(Data for review)
::::::::::
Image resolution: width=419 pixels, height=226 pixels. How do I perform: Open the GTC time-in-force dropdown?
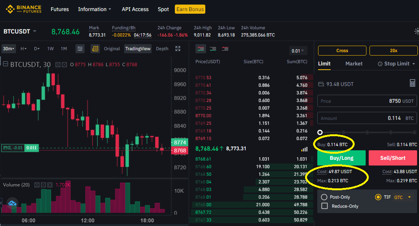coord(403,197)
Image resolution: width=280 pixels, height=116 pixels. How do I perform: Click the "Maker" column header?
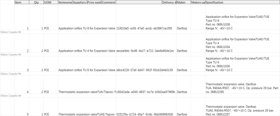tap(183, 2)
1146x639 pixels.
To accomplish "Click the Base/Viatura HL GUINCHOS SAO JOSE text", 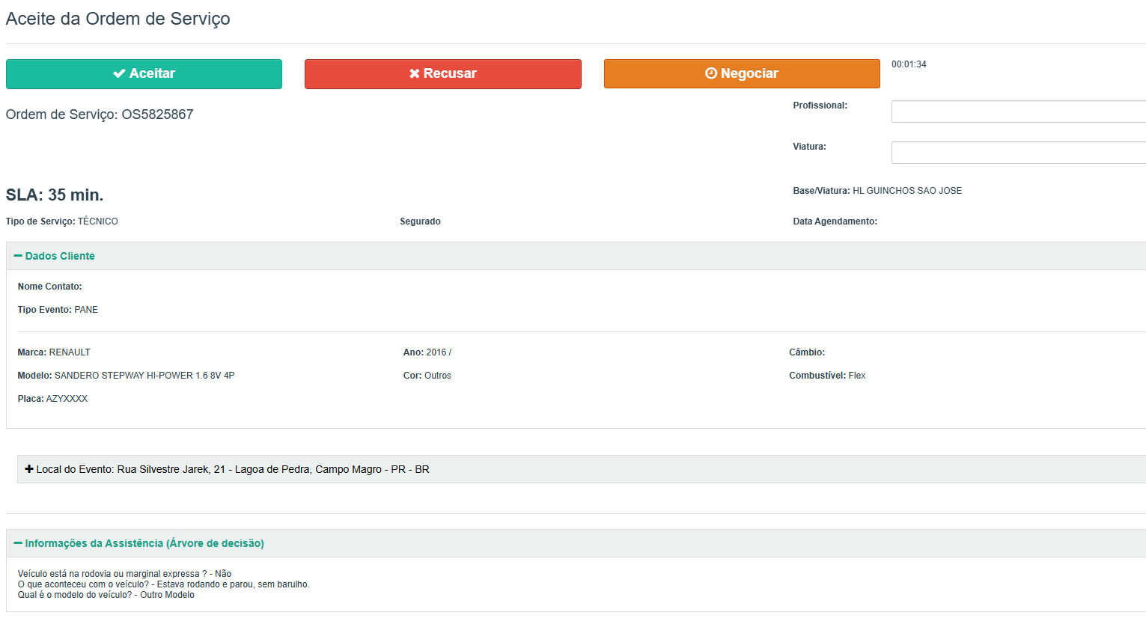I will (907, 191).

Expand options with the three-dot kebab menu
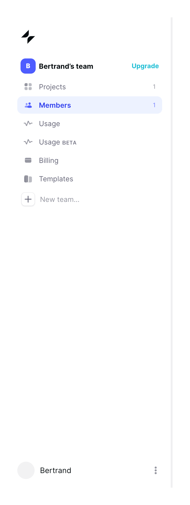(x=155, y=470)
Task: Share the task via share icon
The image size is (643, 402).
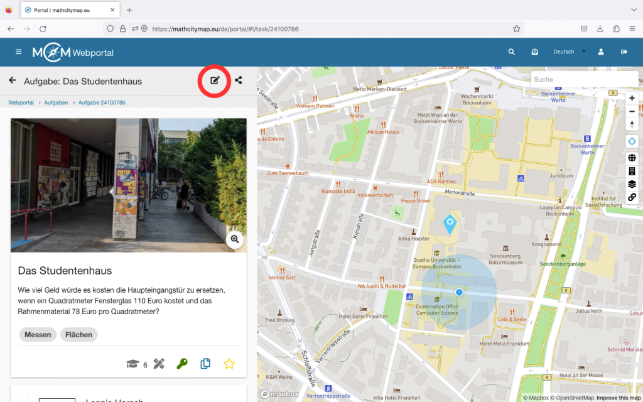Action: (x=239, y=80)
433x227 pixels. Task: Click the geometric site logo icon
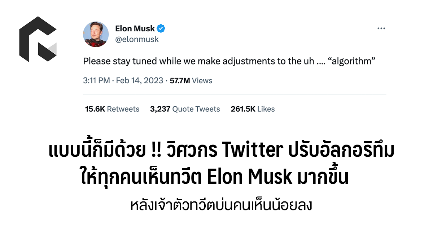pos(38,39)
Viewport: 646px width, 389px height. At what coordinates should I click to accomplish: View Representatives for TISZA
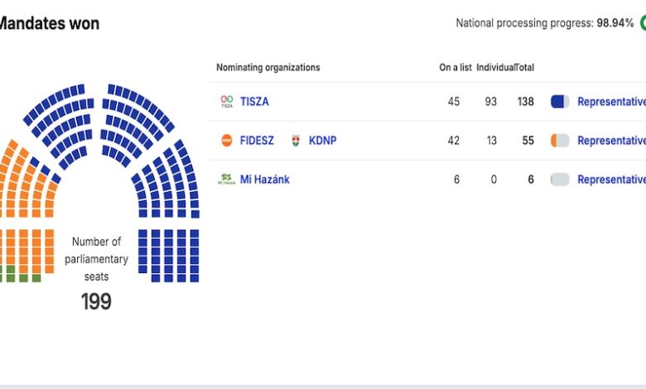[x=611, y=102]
::::::::::
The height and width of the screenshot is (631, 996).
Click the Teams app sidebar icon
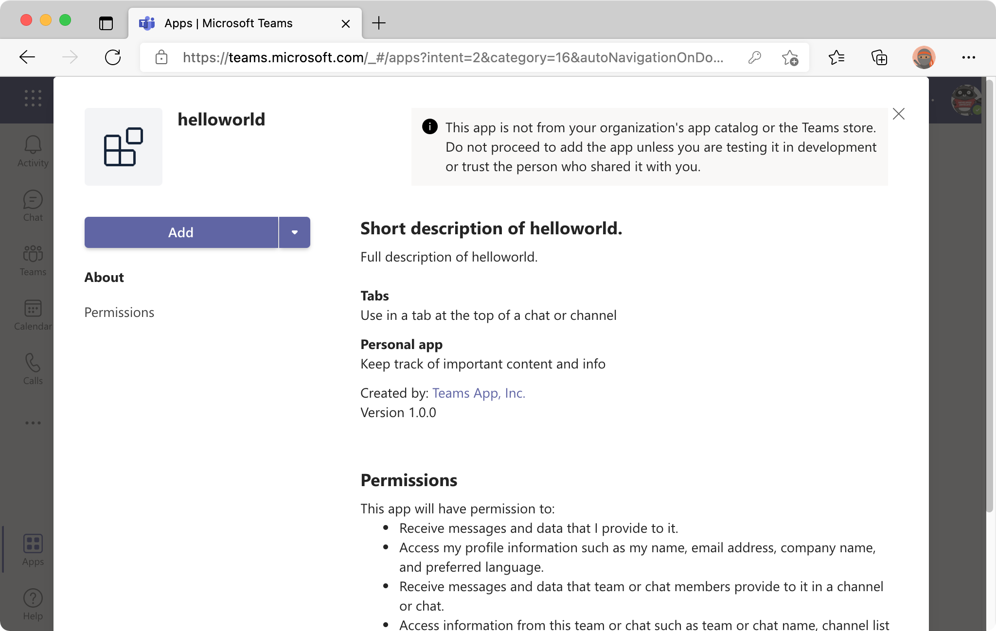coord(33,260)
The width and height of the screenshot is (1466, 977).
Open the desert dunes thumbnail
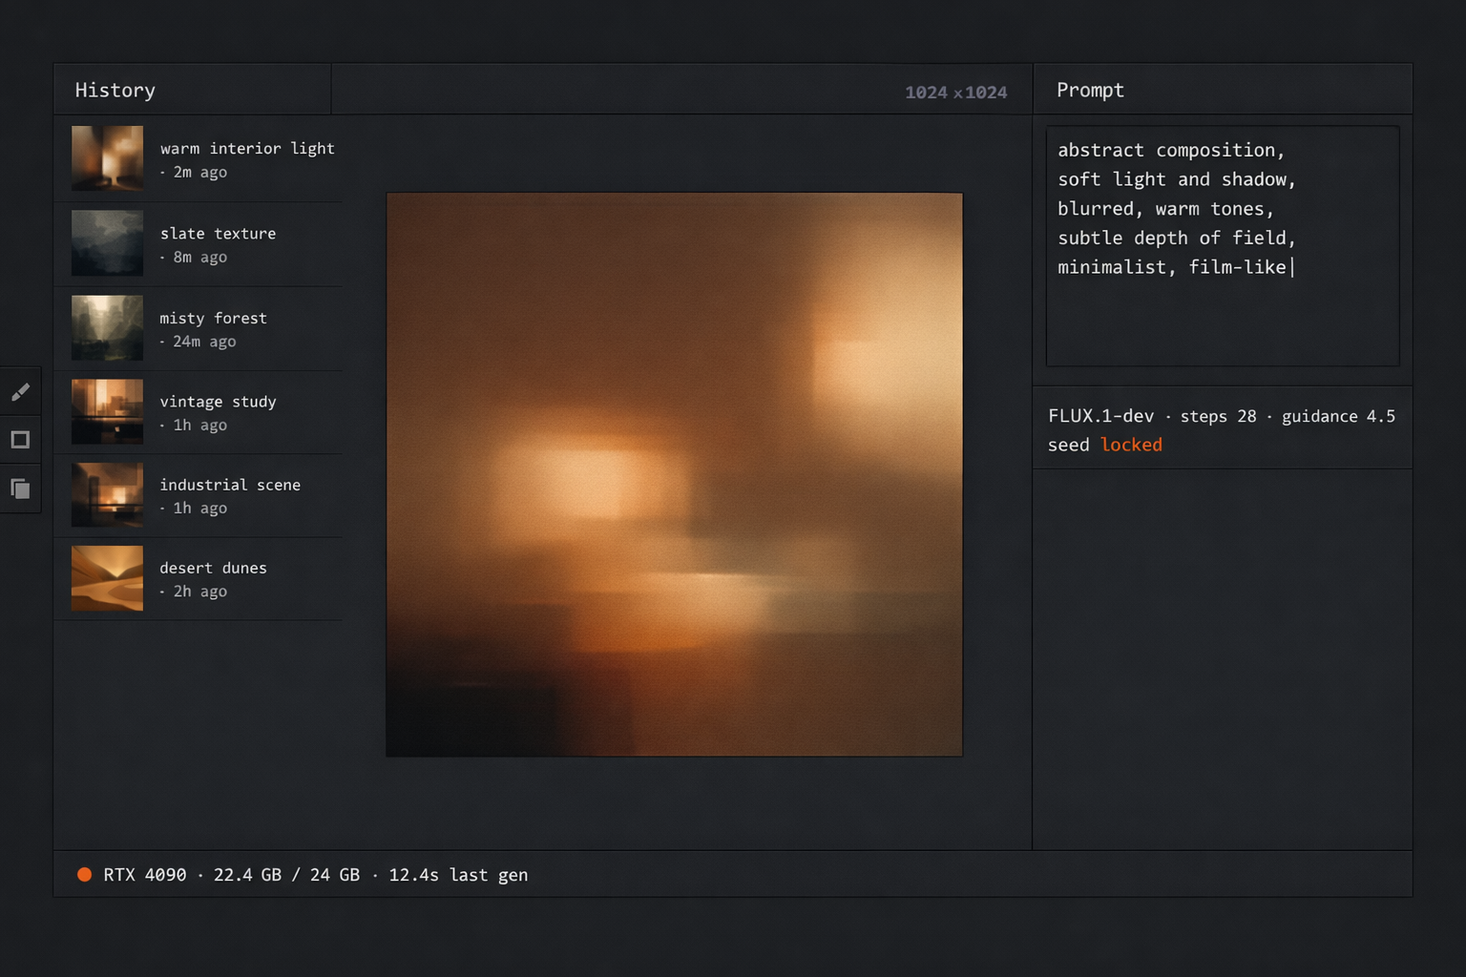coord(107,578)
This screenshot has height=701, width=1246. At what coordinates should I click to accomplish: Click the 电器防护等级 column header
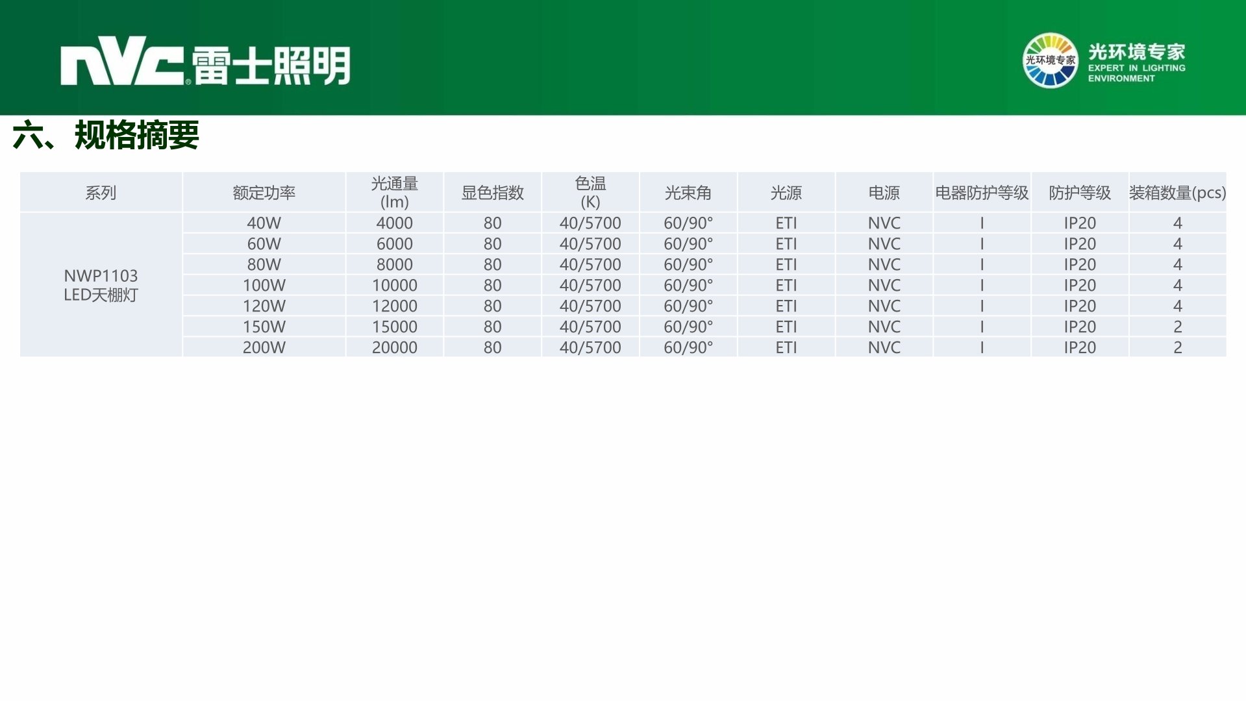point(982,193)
::::::::::
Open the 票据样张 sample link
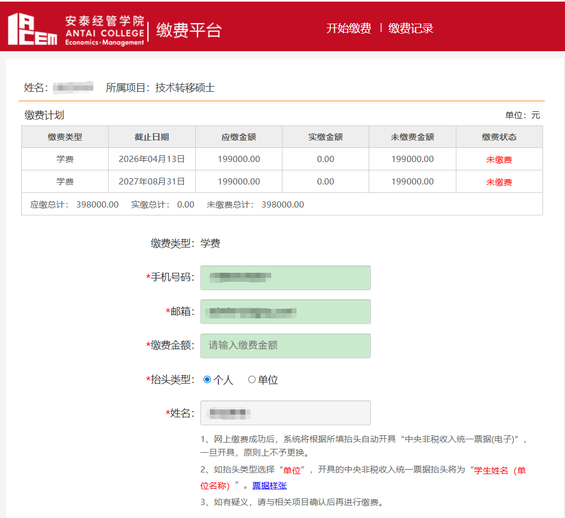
::::::::::
(Activity)
In the records above, find the line with "Image resolution: width=419" and the line with "1146x639 pixels.", then restate word for word only those two lines and all lines between, omitting pictures.

(Solution for this task)
Image resolution: width=419 pixels, height=226 pixels. How do I perform: Open the GTC time-in-force dropdown?
coord(403,197)
Image resolution: width=280 pixels, height=116 pixels. How do I perform: Click the "Maker" column header?
tap(183, 2)
1146x639 pixels.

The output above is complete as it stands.